(12/11/2009) No magistério social de Bento XVI, á luz da doutrina social da Igreja, a centralidade do direito á alimentação, mas também do direito á agua, preocupação que introduz firmemente o Papa em vários dos seus discursos, é uma constante que encontra a sua mais alta expressão na recente Encíclica “Caritas in Veritate” documento no qual, como ensina o magistério pontifício a partir da Rerum novarum a alimentação e a luta contra a fome são aspectos da ampla questão do desenvolvimento verdadeiro, sustentável e integral
A liberdade responsável das pessoas e dos povos
No numero 17 da “Caritas in Veritate” podemos ler: O desenvolvimento humano integral supõe a liberdade responsável da pessoa e dos povos: nenhuma estrutura pode garantir tal desenvolvimento, prescindindo e sobrepondo-se à responsabilidade humana. Os « messianismos fascinantes, mas construtores de ilusões » fundam sempre as próprias propostas na negação da dimensão transcendente do desenvolvimento, seguros de o terem inteiramente à sua disposição. Esta falsa segurança converte-se em fraqueza, porque implica a sujeição do homem, reduzido à categoria de meio para o desenvolvimento, enquanto a humildade de quem acolhe uma vocação se transforma em verdadeira autonomia, porque torna a pessoa livre. Paulo VI não tem dúvidas sobre a existência de obstáculos e condicionamentos que refreiam o desenvolvimento, mas está seguro também de que « cada um, sejam quais forem as influências que sobre ele se exerçam, permanece o artífice principal do seu êxito ou do seu fracasso ». Esta liberdade diz respeito não só ao desenvolvimento que usufruímos, mas também às situações de subdesenvolvimento, que não são fruto do acaso nem de uma necessidade histórica, mas dependem da responsabilidade humana. É por isso que « os povos da fome se dirigem hoje, de modo dramático, aos povos da opulência » Também isto é vocação, um apelo que homens livres dirigem a homens livres em ordem a uma assunção comum de responsabilidade. Viva era, em Paulo VI, a percepção da importância das estruturas económicas e das instituições, mas era igualmente clara nele a noção da sua natureza de instrumentos da liberdade humana. Somente se for livre é que o desenvolvimento pode ser integralmente humano; apenas num regime de liberdade responsável, pode crescer de maneira adequada.”
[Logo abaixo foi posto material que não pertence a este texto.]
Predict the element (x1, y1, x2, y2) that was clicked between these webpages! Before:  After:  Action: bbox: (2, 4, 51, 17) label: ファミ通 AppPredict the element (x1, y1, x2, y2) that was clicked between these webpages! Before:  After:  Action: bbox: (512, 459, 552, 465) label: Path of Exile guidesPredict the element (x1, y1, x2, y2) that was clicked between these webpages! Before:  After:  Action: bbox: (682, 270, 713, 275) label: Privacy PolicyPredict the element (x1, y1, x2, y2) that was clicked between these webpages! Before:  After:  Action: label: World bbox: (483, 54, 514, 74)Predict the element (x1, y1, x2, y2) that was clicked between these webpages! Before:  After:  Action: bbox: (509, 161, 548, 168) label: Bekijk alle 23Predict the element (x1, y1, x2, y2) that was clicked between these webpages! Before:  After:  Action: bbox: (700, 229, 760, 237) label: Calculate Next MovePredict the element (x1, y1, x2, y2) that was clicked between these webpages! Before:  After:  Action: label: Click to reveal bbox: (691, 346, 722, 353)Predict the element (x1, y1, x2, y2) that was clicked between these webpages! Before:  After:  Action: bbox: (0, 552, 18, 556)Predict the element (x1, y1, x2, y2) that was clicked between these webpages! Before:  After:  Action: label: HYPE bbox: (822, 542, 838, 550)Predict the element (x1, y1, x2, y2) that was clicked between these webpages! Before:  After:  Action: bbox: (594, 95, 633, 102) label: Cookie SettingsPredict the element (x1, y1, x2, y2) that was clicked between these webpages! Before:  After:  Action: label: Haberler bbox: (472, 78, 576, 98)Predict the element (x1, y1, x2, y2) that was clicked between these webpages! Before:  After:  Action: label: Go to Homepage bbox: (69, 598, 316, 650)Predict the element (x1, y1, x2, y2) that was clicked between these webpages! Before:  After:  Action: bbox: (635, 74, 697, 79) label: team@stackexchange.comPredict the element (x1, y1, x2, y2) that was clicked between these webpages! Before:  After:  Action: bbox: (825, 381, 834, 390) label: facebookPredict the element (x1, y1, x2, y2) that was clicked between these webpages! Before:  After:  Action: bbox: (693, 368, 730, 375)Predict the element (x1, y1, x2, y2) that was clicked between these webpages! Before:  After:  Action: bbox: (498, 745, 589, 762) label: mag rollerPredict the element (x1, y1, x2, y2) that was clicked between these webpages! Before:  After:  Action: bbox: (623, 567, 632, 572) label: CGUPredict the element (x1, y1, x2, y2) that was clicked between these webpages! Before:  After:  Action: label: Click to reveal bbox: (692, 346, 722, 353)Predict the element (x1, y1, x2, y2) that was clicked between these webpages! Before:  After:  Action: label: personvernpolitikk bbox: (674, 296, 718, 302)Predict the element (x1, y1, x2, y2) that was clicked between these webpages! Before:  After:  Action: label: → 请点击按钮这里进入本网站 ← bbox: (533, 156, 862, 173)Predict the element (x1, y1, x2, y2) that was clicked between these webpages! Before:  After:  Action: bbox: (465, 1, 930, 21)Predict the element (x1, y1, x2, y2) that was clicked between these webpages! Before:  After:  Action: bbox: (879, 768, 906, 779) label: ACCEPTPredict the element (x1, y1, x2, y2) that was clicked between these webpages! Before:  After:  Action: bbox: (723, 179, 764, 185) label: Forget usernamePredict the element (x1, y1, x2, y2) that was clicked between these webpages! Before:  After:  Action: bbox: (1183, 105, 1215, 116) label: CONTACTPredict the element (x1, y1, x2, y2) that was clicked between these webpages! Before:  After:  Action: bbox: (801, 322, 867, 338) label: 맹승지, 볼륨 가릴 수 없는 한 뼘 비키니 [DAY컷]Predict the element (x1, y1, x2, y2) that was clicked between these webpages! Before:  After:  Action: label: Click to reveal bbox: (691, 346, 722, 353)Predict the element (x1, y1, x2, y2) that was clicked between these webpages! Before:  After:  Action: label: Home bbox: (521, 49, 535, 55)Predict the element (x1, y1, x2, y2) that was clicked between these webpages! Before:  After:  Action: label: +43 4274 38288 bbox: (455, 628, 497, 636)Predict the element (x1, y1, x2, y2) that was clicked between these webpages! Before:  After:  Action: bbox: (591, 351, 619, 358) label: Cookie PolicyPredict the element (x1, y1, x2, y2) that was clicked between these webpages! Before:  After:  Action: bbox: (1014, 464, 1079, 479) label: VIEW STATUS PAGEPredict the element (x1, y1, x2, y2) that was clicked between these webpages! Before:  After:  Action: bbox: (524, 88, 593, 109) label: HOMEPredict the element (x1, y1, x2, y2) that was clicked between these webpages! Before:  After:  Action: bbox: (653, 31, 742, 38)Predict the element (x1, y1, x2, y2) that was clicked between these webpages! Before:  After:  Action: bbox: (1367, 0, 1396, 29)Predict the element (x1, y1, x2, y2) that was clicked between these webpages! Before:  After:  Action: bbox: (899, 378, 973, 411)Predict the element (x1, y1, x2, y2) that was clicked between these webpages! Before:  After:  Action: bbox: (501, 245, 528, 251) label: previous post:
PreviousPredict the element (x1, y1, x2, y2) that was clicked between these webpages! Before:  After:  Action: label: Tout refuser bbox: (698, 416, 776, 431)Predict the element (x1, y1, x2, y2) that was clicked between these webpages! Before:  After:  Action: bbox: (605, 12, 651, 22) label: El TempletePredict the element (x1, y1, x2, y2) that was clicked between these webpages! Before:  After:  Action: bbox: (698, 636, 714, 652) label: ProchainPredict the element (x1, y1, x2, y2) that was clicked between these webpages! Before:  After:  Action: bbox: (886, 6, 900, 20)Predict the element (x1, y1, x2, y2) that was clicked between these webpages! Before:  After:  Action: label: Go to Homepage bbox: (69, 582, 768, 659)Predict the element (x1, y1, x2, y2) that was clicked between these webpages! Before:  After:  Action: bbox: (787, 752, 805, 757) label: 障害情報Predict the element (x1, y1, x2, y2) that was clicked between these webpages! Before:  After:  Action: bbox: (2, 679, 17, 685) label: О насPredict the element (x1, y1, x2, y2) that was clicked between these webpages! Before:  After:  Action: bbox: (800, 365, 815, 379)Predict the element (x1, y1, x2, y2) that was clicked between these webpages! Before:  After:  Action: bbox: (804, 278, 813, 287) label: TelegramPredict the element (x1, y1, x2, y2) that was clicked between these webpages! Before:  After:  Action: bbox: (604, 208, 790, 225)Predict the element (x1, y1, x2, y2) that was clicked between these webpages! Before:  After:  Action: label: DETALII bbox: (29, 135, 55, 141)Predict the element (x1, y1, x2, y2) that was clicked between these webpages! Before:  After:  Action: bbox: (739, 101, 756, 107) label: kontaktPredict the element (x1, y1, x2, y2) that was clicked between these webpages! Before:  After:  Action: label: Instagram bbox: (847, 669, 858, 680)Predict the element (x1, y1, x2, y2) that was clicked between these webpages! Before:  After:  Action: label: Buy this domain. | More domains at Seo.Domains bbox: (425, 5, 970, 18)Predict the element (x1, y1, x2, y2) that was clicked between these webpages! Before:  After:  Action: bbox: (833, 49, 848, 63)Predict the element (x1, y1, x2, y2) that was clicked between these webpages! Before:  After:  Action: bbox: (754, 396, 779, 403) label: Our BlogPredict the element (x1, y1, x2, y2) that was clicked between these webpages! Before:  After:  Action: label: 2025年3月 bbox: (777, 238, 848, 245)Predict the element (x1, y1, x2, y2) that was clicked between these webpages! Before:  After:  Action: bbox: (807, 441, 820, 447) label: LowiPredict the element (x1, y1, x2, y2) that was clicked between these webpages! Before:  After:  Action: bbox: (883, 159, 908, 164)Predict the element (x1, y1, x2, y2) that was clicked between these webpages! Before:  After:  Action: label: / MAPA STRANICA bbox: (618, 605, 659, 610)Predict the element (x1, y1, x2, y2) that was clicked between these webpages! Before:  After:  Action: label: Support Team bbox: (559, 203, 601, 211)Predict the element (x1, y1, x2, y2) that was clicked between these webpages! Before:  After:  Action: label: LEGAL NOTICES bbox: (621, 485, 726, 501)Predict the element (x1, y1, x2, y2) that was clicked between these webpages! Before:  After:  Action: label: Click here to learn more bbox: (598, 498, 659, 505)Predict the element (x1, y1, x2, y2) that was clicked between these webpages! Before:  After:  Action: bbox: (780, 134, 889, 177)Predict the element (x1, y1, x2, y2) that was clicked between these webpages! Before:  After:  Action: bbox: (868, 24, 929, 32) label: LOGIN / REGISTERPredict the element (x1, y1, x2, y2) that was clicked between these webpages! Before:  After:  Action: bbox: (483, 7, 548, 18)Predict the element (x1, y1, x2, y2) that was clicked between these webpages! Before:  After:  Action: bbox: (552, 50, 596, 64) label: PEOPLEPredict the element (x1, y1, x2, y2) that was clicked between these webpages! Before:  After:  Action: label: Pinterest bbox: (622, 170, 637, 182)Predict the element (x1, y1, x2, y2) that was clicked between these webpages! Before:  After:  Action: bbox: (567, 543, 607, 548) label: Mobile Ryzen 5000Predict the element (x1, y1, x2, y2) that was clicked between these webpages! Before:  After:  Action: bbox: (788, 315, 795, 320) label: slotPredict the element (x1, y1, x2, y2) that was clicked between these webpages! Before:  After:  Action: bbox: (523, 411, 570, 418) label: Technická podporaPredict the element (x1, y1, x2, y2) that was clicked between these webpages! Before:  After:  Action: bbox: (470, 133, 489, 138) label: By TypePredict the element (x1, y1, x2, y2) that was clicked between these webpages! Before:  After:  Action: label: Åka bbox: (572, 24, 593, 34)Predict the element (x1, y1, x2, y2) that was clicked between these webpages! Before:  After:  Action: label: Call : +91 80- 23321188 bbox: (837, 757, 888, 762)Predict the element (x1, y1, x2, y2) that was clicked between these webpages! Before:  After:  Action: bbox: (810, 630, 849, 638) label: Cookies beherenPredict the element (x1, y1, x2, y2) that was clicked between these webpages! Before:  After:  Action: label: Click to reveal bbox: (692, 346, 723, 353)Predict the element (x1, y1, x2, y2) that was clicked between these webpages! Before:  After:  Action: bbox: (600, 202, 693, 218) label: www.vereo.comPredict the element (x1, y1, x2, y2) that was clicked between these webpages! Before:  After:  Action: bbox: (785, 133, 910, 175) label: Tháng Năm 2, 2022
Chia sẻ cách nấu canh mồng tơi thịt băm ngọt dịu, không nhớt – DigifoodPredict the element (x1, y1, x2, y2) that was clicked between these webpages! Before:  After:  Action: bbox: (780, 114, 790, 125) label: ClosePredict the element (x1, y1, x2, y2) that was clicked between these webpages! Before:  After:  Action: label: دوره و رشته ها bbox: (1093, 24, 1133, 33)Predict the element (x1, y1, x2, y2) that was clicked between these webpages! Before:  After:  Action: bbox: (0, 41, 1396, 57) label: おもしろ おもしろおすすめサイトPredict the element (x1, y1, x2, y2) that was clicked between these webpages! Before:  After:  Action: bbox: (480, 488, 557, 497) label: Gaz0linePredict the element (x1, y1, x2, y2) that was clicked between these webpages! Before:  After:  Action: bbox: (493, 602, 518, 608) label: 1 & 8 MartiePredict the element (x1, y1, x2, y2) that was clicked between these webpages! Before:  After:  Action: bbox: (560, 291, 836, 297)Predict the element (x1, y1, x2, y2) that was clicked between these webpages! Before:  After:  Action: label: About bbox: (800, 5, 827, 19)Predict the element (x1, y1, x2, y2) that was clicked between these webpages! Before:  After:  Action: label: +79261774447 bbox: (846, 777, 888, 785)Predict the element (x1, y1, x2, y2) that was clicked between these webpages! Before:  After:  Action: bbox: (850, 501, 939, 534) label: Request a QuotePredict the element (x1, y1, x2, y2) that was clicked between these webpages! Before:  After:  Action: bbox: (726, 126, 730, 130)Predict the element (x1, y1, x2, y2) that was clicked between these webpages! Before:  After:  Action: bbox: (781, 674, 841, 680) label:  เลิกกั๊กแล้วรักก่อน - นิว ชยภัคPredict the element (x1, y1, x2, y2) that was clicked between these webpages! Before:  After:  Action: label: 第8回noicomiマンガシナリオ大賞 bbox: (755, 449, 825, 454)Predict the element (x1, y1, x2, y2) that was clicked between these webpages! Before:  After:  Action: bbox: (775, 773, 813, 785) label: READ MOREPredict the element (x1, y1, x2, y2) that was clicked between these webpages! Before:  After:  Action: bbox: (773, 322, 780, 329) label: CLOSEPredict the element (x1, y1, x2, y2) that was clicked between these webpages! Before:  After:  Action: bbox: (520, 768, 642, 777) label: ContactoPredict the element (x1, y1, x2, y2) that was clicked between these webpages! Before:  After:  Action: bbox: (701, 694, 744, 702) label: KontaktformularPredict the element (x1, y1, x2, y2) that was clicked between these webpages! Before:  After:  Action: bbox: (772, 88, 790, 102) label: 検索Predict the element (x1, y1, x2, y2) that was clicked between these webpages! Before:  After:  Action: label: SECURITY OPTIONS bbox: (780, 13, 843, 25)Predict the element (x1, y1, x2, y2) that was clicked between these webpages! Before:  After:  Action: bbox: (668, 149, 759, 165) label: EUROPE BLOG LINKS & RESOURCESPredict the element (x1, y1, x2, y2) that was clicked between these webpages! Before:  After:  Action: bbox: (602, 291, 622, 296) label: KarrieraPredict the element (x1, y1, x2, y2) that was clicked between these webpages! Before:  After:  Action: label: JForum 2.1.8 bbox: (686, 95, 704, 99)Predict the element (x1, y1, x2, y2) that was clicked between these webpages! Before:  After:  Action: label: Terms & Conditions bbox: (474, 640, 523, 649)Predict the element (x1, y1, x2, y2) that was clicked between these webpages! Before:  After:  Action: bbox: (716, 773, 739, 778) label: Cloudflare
Dar de comer aos famintos é um imperativo ético
Mais á frente, no numero 27 da Encíclica, Bento XVI explica: “Em muitos países pobres, continua — com risco de aumentar — uma insegurança extrema de vida, que deriva da carência de alimentação: a fome ceifa ainda inúmeras vítimas entre os muitos Lázaros, a quem não é permitido — como esperara Paulo VI — sentar-se à mesa do rico avarento. Dar de comer aos famintos (cf. Mt 25, 35.37.42) é um imperativo ético para toda a Igreja, que é resposta aos ensinamentos de solidariedade e partilha do seu Fundador, o Senhor Jesus. Além disso, eliminar a fome no mundo tornou-se, na era da globalização, também um objectivo a alcançar para preservar a paz e a subsistência da terra. A fome não depende tanto de uma escassez material, como sobretudo da escassez de recursos sociais, o mais importante dos quais é de natureza institucional; isto é, falta um sistema de instituições económicas que seja capaz de garantir um acesso regular e adequado, do ponto de vista nutricional, à alimentação e à água e também de enfrentar as carências relacionadas com as necessidades primárias e com a emergência de reais e verdadeiras crises alimentares provocadas por causas naturais ou pela irresponsabilidade política nacional e internacional. O problema da insegurança alimentar há-de ser enfrentado numa perspectiva a longo prazo, eliminando as causas estruturais que o provocam e promovendo o desenvolvimento agrícola dos países mais pobres por meio de investimentos em infra-estruturas rurais, sistemas de irrigação, transportes, organização dos mercados, formação e difusão de técnicas agrícolas apropriadas, isto é, capazes de utilizar o melhor possível os recursos humanos, naturais e socioeconómicos mais acessíveis a nível local, para garantir a sua manutenção a longo prazo”.
Direito ao alimento e á agua.
Finalmente o Papa acrescenta: “Os direitos à alimentação e à água revestem um papel importante para a consecução de outros direitos, a começar pelo direito primário à vida. Por isso, é necessária a maturação duma consciência solidária que considere a alimentação e o acesso à água como direitos universais de todos os seres humanos, sem distinções nem discriminações. Além disso, é importante pôr em evidência que o caminho da solidariedade com o desenvolvimento dos países pobres pode constituir um projecto de solução para a presente crise global, como homens políticos e responsáveis de instituições internacionais têm intuído nos últimos tempos. Sustentando, através de planos de financiamento inspirados pela solidariedade, os países economicamente pobres, para que provejam eles mesmos à satisfação das solicitações de bens de consumo e de desenvolvimento dos próprios cidadãos, é possível não apenas gerar verdadeiro crescimento económico mas também concorrer para sustentar as capacidades produtivas dos países ricos que correm o risco de ficar comprometidas pela crise.